# [Data to process]
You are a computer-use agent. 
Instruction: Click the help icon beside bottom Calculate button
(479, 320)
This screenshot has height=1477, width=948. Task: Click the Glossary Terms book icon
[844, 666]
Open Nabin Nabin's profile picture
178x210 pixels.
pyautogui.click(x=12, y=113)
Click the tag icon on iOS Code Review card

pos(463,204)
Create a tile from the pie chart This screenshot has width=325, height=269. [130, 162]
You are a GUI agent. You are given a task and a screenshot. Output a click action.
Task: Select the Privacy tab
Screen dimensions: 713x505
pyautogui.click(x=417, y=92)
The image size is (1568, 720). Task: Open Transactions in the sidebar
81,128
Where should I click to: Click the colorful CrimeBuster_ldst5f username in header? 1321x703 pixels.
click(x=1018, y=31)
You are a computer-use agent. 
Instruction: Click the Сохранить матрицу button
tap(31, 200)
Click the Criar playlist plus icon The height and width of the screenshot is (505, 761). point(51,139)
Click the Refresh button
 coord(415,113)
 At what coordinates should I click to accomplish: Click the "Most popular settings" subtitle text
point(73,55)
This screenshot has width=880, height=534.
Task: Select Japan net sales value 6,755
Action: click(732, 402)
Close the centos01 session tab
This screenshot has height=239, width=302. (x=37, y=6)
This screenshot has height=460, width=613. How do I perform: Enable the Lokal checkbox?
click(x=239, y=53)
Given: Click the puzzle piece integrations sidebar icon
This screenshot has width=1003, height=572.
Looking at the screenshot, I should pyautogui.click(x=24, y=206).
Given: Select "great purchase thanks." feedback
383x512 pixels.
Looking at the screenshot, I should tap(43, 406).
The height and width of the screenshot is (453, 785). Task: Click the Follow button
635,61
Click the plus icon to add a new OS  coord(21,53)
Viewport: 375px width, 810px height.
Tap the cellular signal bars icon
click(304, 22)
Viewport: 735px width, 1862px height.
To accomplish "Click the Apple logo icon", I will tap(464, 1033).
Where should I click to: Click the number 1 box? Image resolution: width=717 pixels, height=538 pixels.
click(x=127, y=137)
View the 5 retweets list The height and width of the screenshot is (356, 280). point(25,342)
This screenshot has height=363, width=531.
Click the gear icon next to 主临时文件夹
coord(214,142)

# [Exercise]
Write out every line from the data above that includes "Viewport".

# [Output]
Viewport: 375px width, 810px height.
Viewport: 735px width, 1862px height.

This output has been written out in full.